Fundraiser launched for tech to keep invasive mussels from entering B.C. waters
Global News
Many waterways across the United States and Canada are already infested, including the Great Lakes and Lake Winnipeg, according to reports.
They may be small, but invasive quagga and zebra mussels pose a huge threat to the environment and economy.
“Mussels will destroy the water chemistry. They will destroy the beaches. Tourism will go away,” said Blair Ireland, chair of the Okanagan Basin Water Board (OBWB).
“You know, we’re talking about hundreds of millions of dollars in impact.”
Many waterways across the United States and Canada are already infested, including the Great Lakes and Lake Winnipeg.
Now, efforts to prevent them from spreading into B.C. are ramping up with a fundraising campaign to accelerate groundbreaking mussel-detection technology being developed at UBC-Okanagan.
‘It’s for detecting boats that were in mussel-infested waters,” said Dr.

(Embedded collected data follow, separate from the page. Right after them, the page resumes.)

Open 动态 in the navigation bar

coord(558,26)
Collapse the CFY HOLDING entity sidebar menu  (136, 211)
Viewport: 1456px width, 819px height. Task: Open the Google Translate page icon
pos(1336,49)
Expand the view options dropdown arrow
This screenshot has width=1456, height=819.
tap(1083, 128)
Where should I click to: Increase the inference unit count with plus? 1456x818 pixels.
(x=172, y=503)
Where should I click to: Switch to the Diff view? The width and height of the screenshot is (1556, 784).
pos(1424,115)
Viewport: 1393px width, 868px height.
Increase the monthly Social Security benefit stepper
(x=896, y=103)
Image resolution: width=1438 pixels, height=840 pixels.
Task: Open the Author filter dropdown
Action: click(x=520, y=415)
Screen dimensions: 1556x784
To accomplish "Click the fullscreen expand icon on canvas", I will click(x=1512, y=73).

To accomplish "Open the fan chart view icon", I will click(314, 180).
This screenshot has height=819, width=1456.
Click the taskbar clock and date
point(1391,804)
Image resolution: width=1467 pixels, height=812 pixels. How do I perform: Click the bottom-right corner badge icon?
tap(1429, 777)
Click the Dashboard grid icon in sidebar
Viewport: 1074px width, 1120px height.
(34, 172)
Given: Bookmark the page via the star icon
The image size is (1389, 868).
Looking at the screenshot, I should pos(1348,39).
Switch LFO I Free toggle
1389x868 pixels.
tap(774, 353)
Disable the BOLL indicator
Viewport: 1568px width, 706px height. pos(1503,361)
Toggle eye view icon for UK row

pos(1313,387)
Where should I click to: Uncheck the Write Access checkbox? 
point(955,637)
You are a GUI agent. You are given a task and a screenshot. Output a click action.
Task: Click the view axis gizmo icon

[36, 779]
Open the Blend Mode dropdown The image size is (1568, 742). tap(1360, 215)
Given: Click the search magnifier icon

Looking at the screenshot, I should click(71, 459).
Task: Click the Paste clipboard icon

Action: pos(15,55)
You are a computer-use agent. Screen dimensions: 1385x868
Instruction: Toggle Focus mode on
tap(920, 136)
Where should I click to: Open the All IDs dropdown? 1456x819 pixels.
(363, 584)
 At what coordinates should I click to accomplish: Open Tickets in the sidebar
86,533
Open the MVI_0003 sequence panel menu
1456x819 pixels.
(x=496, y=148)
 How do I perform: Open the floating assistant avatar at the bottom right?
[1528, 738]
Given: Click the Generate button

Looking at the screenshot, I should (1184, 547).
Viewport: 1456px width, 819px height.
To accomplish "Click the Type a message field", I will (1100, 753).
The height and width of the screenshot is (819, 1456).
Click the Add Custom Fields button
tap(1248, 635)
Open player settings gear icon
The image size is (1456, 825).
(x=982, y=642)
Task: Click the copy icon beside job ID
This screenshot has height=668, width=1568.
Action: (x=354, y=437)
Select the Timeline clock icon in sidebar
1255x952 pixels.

Michael Russello, a geneticist with UBC-Okanagan who is leading the project. “They may not have obvious signs that they were in those waters.”
Known as environmental DNA or eDNA technology, it involves a portable, suitcase-sized lab that can detect microscopic mussel larvae attached to boats, invisible to the human eye.
“Imagine a handheld, wet/dry vacuum, but modified to have filters that will bind DNA, all DNA that’s on the surface,” Russello explained.